**Exercise text**.
•••••

Collin Pruitt, the 5-year-old grandson of Zebra employee, Kellie Fowler and son to Kellie’s daughter, Tawny Pruitt, just finished his tee ball season. Now, he wants to play soccer. Or maybe basketball. Or maybe tee ball again. (He’s not sure).
This summer, he plans to go swimming a lot. And this coming August, he’ll be starting school as a kindergartener.
All that sounds blissfully normal and typical, until you add one very important fact to the equation – Collin was diagnosed with Stage IV High Risk Neuroblastoma less than two years ago.
Last summer, there was no swimming, no tee ball, and no promise he’d be starting school on time. Between chemotherapy, radiation, surgeries, scans, blood and platelet transfusions, a stem cell transplant and numerous 3-hour car rides for countless hospital overnights, there wasn’t a whole lot of time to just be a kid.
Tawny says that even though it wasn’t easy, Collin didn’t fight all the treatments. “He’s such a good sport through all of it,” she said.

•••••

**Check your understanding**.
1. According to the text about Collin Pruitt, what illness was Collin diagnosed with less than two years ago?
2. Extract the portion of the text about Collin Pruitt from "All that sounds" up to and including "just be a kid.".
3. Extend the text about Collin Pruitt by continuing it from its final sentence.
The entries after the text about Collin Pruitt are not needed.

**Supplied data**.

•••••

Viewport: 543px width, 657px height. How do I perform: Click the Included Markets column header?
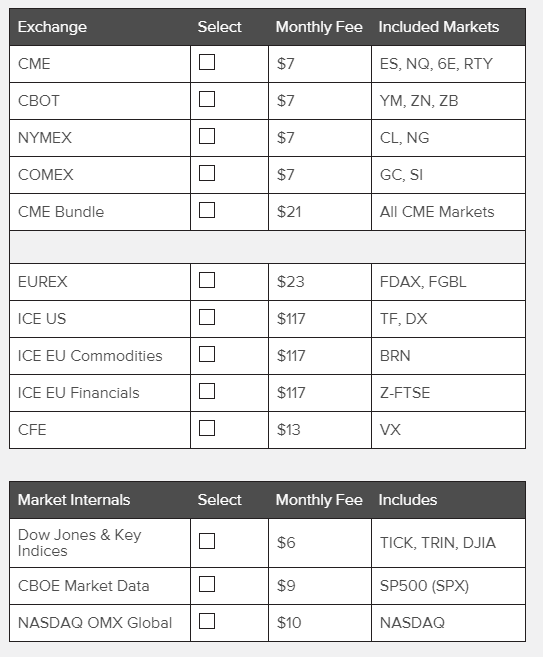(439, 27)
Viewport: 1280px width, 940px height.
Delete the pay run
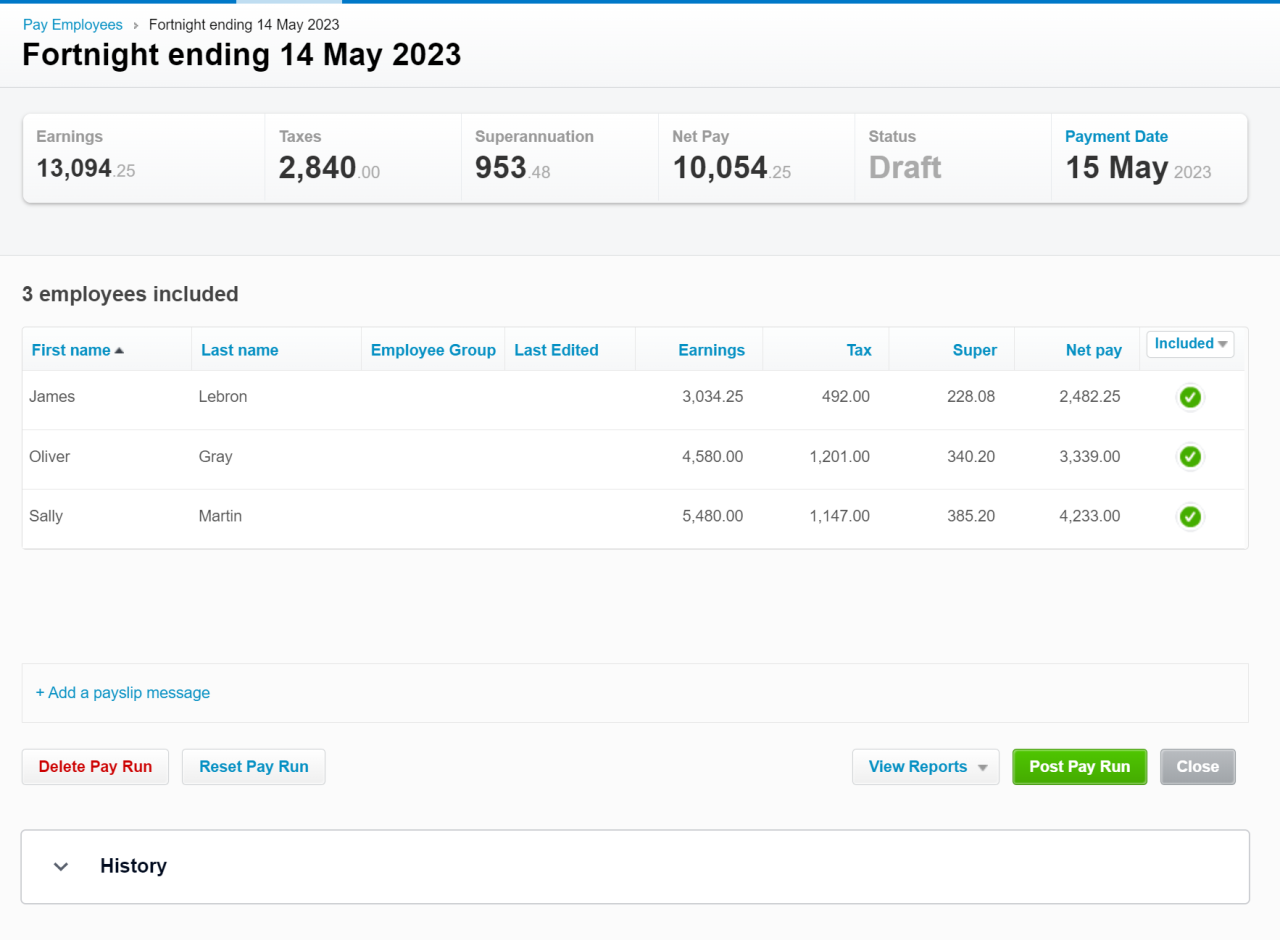point(95,766)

•••••

**Answers provided**.
1. Stage IV High Risk Neuroblastoma.

2.
All that sounds blissfully normal and typical, until you add one very important fact to the equation – Collin was diagnosed with Stage IV High Risk Neuroblastoma less than two years ago.
Last summer, there was no swimming, no tee ball, and no promise he’d be starting school on time. Between chemotherapy, radiation, surgeries, scans, blood and platelet transfusions, a stem cell transplant and numerous 3-hour car rides for countless hospital overnights, there wasn’t a whole lot of time to just be a kid.

3.
Having had a stem cell transplant, undergone immunotherapy, and been diagnosed with another disease that reduced his liver function, Collin underwent what Tawny estimates to be a staggering 200 blood or platelet transfusions. After his stem cell transplant in April, Tawny says he had about two transfusions per day for an entire week.
Collin has type O negative blood. According to the American Red Cross, it’s in very high demand, as it’s the universal blood type and can be given to patients of any blood type. Unfortunately for Collin and anyone else with type O negative blood, it’s also the only type that those who have it can receive.
With summer rounding the corner, fewer people are donating blood because school is out, and vacations are in full swing. Only 3 out of 100 Americans donate blood, yet every two seconds, someone needs it.
The America Red Cross Missing Types campaign, now in its second year, is an international movement designed to raise awareness for the need for blood donors all throughout the year but especially in the summertime.
Here at Zebra, we’re committed to improving our local communities where we live and work through the contribution of our time and resources. We deploy our global locations, talent and resources to make investments and create partnerships in areas we believe we have the greatest opportunity to use our expertise and assets to make a difference. One of those areas is healthcare.
We’re removing the B and A from our logo to participate in the American Red Cross’ Missing Types campaign this year to encourage new and returning donors to make an appointment and fill those missing types.